Examining the Role of PRDM13 in Dorsal Interneuron Specification

PTF1A is a transcription factor transiently expressed as neural progenitor cells become post-mitotic and begin to express neuronal specific genes. PTF1A specifies these cells to become GABAergic (inhibitory) neurons while suppressing the glutamatergic (excitatory) program. A fundamental principle in bipotential fate decisions is the necessity to repress gene programs in the alternative fate. Our lab identified PRDM13, a zinc finger transcription factor and direct downstream target of PTF1A that may serve this function in the inhibitory/excitatory neuron fate choice. Overexpression of PRDM13 in chick neural tube shows it represses markers of the excitatory neuronal lineage. To explore PRDM13 function in vivo and expand these findings to regions outside the neural tube, a Prdm13GFP_KI and Prdm13ΔZF mutant mouse strains was generated and are null for PRDM13 expression. These mice die neonatally and at E10.5 show an increase in the dorsal neural tube excitatory neuron population at the expense of the inhibitory neurons. These phenotypes recapitulate that seen in Ptf1a null mice. These models have revealed additional insights into the function of PRDM13 in the developing spinal cord. First, PRDM13 negatively regulates Ptf1a providing a mechanism for downregulating PTF1A as development progresses. Second, in contrast to the phenotype seen with Ptf1a mutants, late stage mutant embryos show only a partial loss of the inhibitory interneuron population, possibly due to the higher levels of PTF1A in these mutants.
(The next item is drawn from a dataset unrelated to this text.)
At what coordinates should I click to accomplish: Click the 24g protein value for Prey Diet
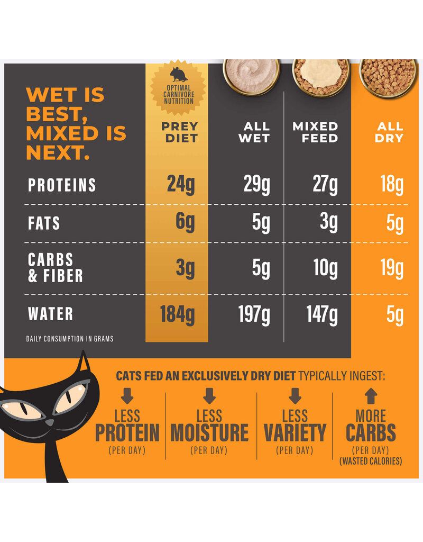click(x=181, y=185)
Finally, ChIP-Seq and RNA-Seq analysis of heterozygote vs homozygote Prdm13 mutants revealed a novel function of PRDM13 to keep neuronal subtype specification genes for the ventral neural tube suppressed in the dorsal region. These mouse models has placed PRDM13 in a pivotal role in the specification of neuronal subtypes in the spinal cord, a function that will likely extend to the retina and cerebellum where PRDM13 is also present.